> Directions for this task
Copy out every line of the entries below that contains the word "perform".
* Begin Working data *
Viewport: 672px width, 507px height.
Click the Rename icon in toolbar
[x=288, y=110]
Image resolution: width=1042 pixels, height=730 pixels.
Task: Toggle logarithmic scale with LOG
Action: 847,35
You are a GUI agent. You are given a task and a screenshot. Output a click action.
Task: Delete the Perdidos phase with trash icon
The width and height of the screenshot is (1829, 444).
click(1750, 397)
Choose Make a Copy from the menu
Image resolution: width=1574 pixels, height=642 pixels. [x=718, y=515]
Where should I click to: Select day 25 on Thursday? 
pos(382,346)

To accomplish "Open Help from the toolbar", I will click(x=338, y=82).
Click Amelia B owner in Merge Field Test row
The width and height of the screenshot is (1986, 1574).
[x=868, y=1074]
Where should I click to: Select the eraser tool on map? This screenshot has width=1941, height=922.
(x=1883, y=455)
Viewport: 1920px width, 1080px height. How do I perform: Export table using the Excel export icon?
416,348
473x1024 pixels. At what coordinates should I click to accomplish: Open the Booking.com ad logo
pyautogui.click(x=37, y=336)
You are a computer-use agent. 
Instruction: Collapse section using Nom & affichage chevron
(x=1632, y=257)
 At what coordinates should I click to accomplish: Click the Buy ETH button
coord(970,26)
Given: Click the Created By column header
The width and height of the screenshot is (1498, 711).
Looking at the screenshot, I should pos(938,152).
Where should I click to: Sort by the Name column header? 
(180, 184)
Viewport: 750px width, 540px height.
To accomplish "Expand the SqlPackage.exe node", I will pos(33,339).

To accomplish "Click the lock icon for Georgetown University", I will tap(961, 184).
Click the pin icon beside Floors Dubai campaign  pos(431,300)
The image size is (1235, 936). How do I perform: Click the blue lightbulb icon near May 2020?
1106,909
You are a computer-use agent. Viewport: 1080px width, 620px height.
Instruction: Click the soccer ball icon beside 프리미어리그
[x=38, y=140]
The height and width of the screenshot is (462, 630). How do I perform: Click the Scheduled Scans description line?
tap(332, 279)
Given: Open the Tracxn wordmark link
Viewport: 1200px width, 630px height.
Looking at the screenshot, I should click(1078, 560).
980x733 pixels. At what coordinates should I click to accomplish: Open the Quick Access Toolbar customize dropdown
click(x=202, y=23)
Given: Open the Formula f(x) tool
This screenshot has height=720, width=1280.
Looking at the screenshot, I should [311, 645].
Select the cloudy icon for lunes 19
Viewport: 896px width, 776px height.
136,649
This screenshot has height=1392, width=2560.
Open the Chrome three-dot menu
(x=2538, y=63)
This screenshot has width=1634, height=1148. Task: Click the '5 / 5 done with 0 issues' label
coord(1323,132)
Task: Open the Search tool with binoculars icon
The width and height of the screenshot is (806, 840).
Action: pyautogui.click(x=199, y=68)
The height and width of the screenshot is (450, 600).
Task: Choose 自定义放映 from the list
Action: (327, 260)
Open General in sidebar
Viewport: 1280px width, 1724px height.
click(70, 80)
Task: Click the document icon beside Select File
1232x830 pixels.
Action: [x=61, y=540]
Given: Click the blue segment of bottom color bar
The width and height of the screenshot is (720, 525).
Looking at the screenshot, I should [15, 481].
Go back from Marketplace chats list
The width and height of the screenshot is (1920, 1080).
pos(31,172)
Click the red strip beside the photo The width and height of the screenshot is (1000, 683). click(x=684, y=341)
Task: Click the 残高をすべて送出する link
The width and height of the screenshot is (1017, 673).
* End Working data *
> Completed exercise
Viewport: 1920px width, 1080px height. How do I perform: Export table using the Excel export icon?
The image size is (1235, 936). How do I perform: Click the blue lightbulb icon near May 2020?
The height and width of the screenshot is (462, 630). How do I perform: Click the Scheduled Scans description line?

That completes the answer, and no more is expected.